This weekend we celebrate the feast of the Most Holy Trinity. This is the only feast that celebrates doctrine, that is, that celebrates the Christian understanding of God. Every Sunday is a feast of God, in thanksgiving for what He did for us in the person of his crucified Son who made eternal life possible for each of us, and for the gift of the empowerment of the Church by the Holy Spirit. And that is what we celebrate in the feast of the Most Holy Trinity: the peculiar (as understood in previous times) and singular Christian understanding of God, an understanding that is radically different from that of Jews and Muslims.
When we say: “We all believe in the same God”, this is only a half truth. The God of Abraham is the foundation for both the Muslim Allah and for our understanding of God. The Christian and Muslim understanding of God depends on the Jewish understanding of God.
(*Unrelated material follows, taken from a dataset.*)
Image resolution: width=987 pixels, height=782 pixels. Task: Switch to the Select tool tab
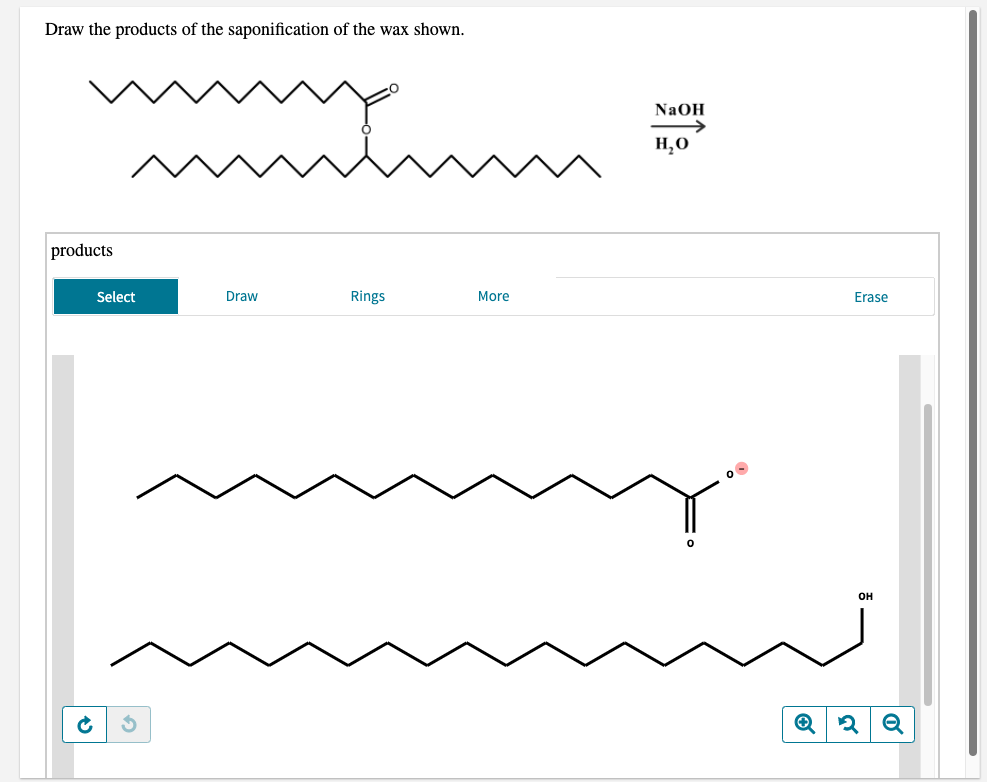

But to speak of God as three persons in one God, one unity, is to deepen radically the understanding of God, such that only Christians can really say, and only Christians do say, that God is love. We can and must say this because for a Christian God is a community of love, where the Father and the Son are bound by the love that is the Holy Spirit. God is a Community of love between the three Persons of the Trinity in a way we cannot explain, but by our faith we know that this is true. Blessed John Henry Newman wrote the words to a beloved English hymn that begins with the words: “Firmly I believe and truly.” May each one of us believe in the God of love firmly and truly.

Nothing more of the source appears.